Durante quince años gobernó el Frente Amplio (FA) con mayoría propia en el Parlamento. Siempre supo, y así lo señalaron sus principales dirigentes en varias oportunidades, que debía reformarse la seguridad social; y que, por causa del envejecimiento de nuestra población, la sostenibilidad de esa reforma debía de incluir un aumento en la edad de retiro de los trabajadores.

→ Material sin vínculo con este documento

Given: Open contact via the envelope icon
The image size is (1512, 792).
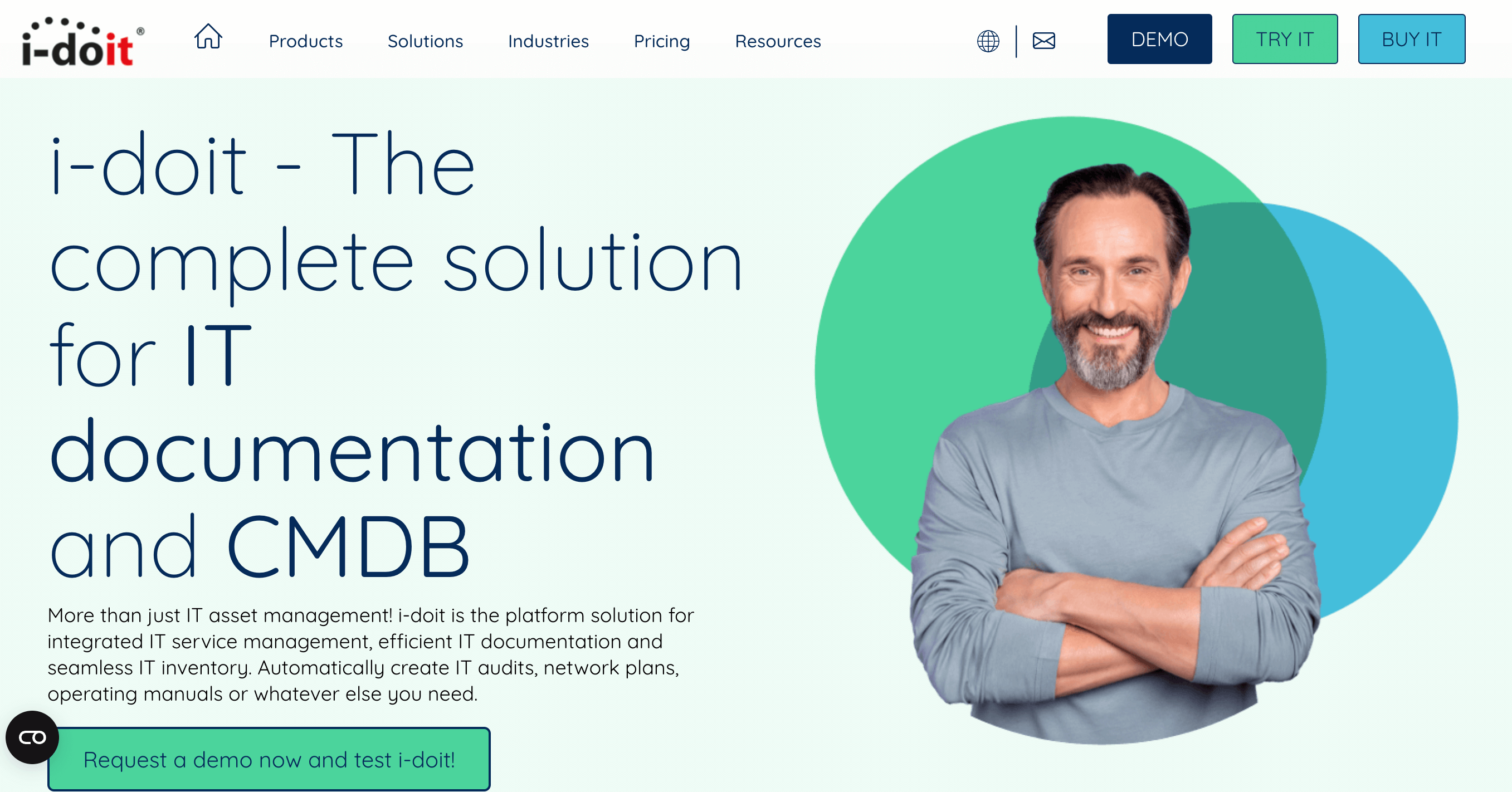Looking at the screenshot, I should click(x=1043, y=41).
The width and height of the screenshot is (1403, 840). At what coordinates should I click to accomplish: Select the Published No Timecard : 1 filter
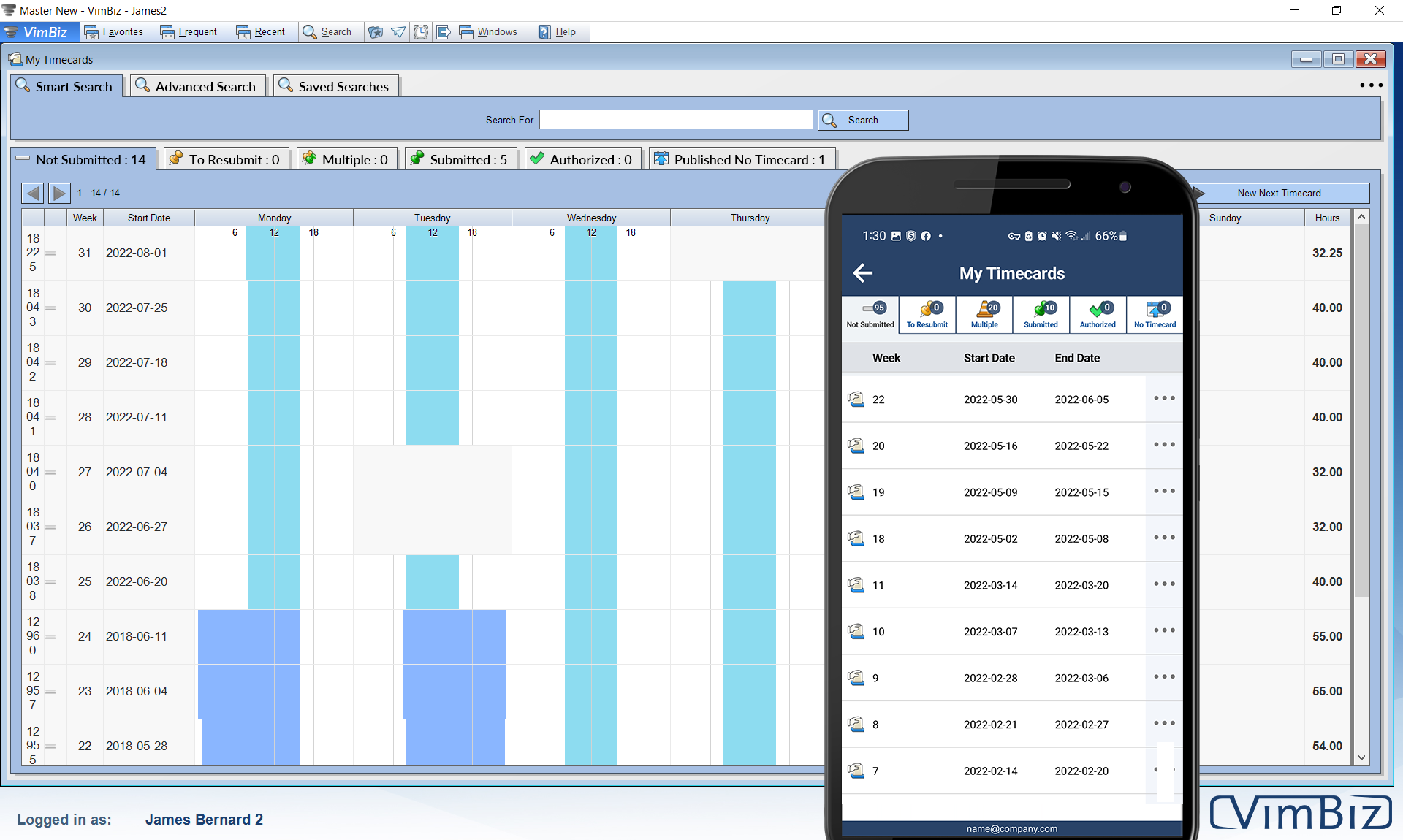pyautogui.click(x=741, y=159)
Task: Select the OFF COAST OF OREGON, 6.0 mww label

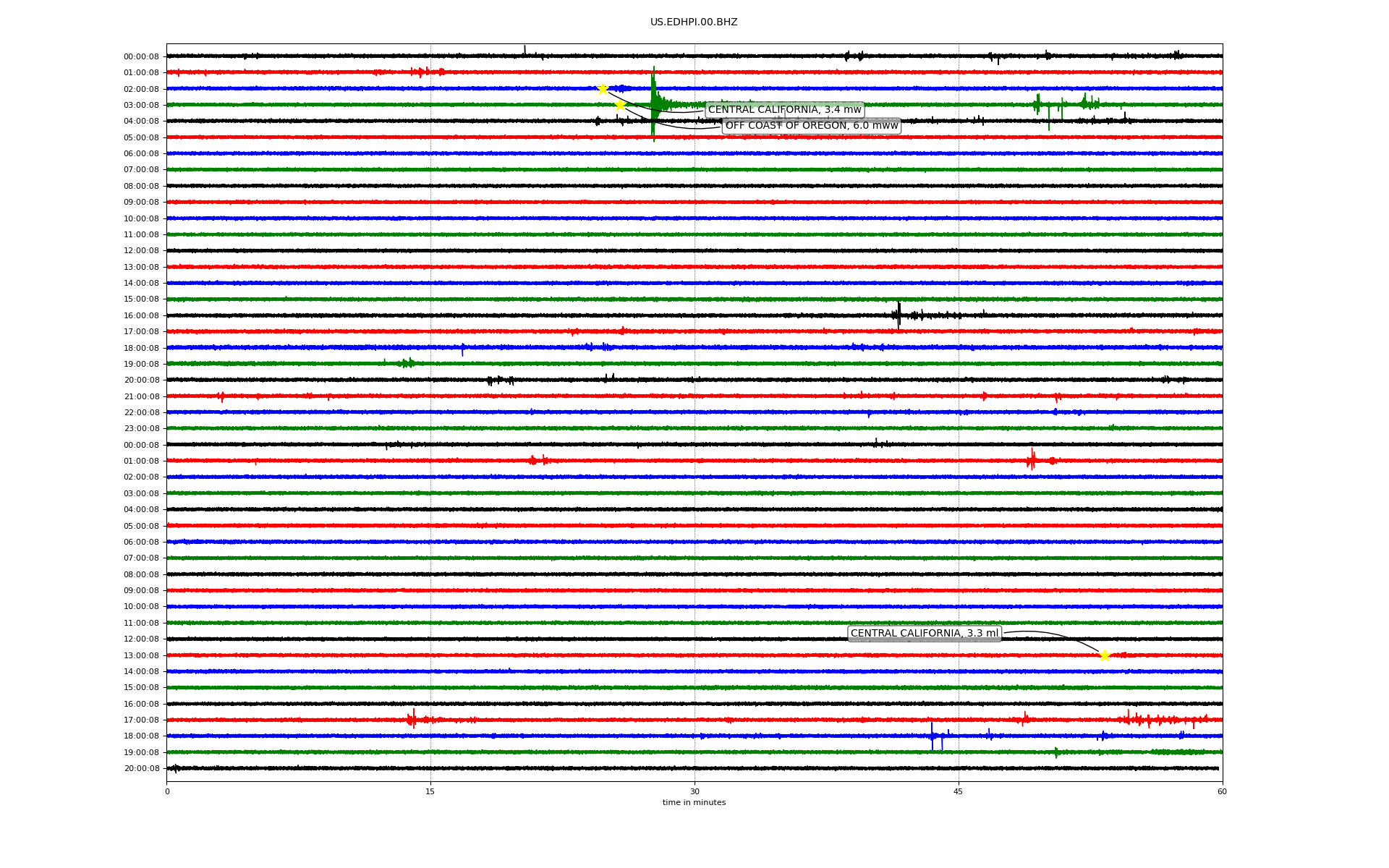Action: click(811, 126)
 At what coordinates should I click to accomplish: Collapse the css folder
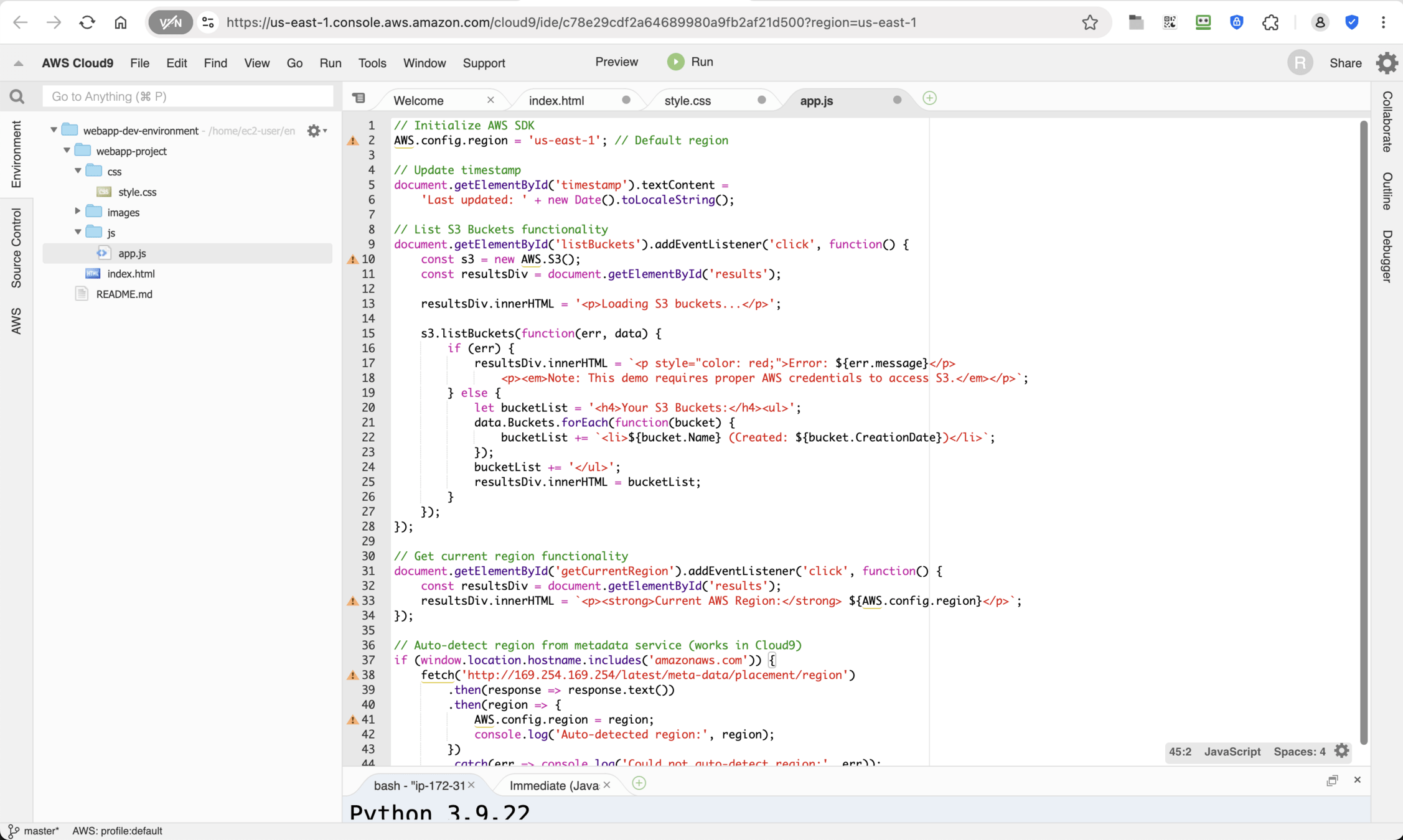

Sin embargo, el FA nunca tuvo la disposición política para enfrentar esa reforma y cambiar el sistema en el sentido que se requería. Como siempre supo que era necesario tomar medidas antipáticas que no habrían de contar con el apoyo del mundo social-sindical, el FA prefirió dejar correr el tiempo y que otro, llegado el caso, se ocupara del asunto. Ese otro, finalmente, fue el gobierno actual, que prometió en su campaña electoral llevar a buen puerto una reforma que todo el mundo sabía que era absolutamente necesaria. Con inteligencia, además, lo hizo de manera de que los cambios resultaran graduales y de muy largo plazo: como es sabido, recién cerca de 2040 quedará completamente implementada la reforma que hará que en general los trabajadores puedan jubilarse a partir de los 65 años de edad.
¿Cuál ha sido la reacción del FA? Sin aceptar su evidente incapacidad política para liderar la reforma entre 2005 y 2020, y negándose a apoyar los cambios recientemente aprobados que fueron justos y posibles, ha dicho que de ganar las elecciones en 2024 propondrá inmediatamente un diálogo social para reformular el sistema en base a nuevos criterios que deroguen lo esencial de la reforma gradualista que hoy está vigente. Pero, además, el FA ha empezado a sentir la presión de su aliado sindical, y en particular de los comunistas que allí operan.
En efecto, seguramente la izquierda sindical más radical logrará en este invierno que todo el Pit-Cnt se alinee tras una iniciativa de plebiscito constitucional a ser votada en octubre de 2024. Hay algunos de sus puntos que ya se conocen: eliminación del lucro en la seguridad social, no aumento de la edad jubilatoria, y suba de las jubilaciones y pensiones mínimas. Con un esfuerzo de movilización nada difícil para el sindicalismo -se trata de presentar el apoyo de solamente el 10% del padrón electoral-, el gran aliado del FA estaría así marcando la agenda del debate de octubre de 2024 sobre la base de un plebiscito que, indirectamente, buscará derogar lo esencial de la reforma recientemente votada por el Parlamento, a la vez que dejar fijado como principio inamovible la edad jubilatoria general a los 60 años de edad.
Cualquiera se da cuenta del brete del FA. Por un lado, ¿qué candidato del FA se animará a contrariar la iniciativa plebiscitaria sindical, cuando en particular la precandidata Cosse ya ha declarado que no le parecía descabellado transitar por ese camino, y cuando además toda la izquierda precisa de la capacidad de movilización sindical sobre todo de cara a las internas de junio de 2024? Pero, por otro lado, ¿cómo puede el FA aparecer como una fuerza política seria y lista para gobernar con responsabilidad, si no fue capaz de reformar la seguridad social a fondo en 15 años de gobiernos pasados, si tampoco está de acuerdo con la reforma actual, y si apoya un plebiscito que se niega a cambiar la edad de retiro, a la vez que, desde esa base, se compromete a un “diálogo social” reformista a partir de marzo de 2025?
Ese brete no preocupa en lo más mínimo a los adherentes al FA, ya que ellos creen a pie juntillas que este gobierno llevó adelante una reforma neoliberal y que no importa nada la evolución demográfica del país en la decisión de la edad de retiro de los trabajadores. Sin embargo, si se sale del encierro del comité de base y de las reuniones sindicales, es evidente que hay una ciudadanía con sentido crítico, que es la que realmente decidirá del resultado de las elecciones volcándose ya sea hacia el FA o ya sea hacia la Coalición Republicana (CR), que naturalmente percibirá esta enorme contradicción interna de la izquierda y este brete político en el que el FA está metido.
Estamos ante el corazón de lo que será el debate de 2024: un FA que intentará presentarse como una alternativa seria, pero que en realidad será llevado de las narices por la estrategia radical sindicalista. Mostrará de esta forma que no es capaz de conducir con autonomía las reformas que el país precisa para alcanzar mayor bienestar y desarrollo: ese es el brete de la izquierda, y es el que debe ser bien entendido y bien explicado por la CR a toda la ciudadanía.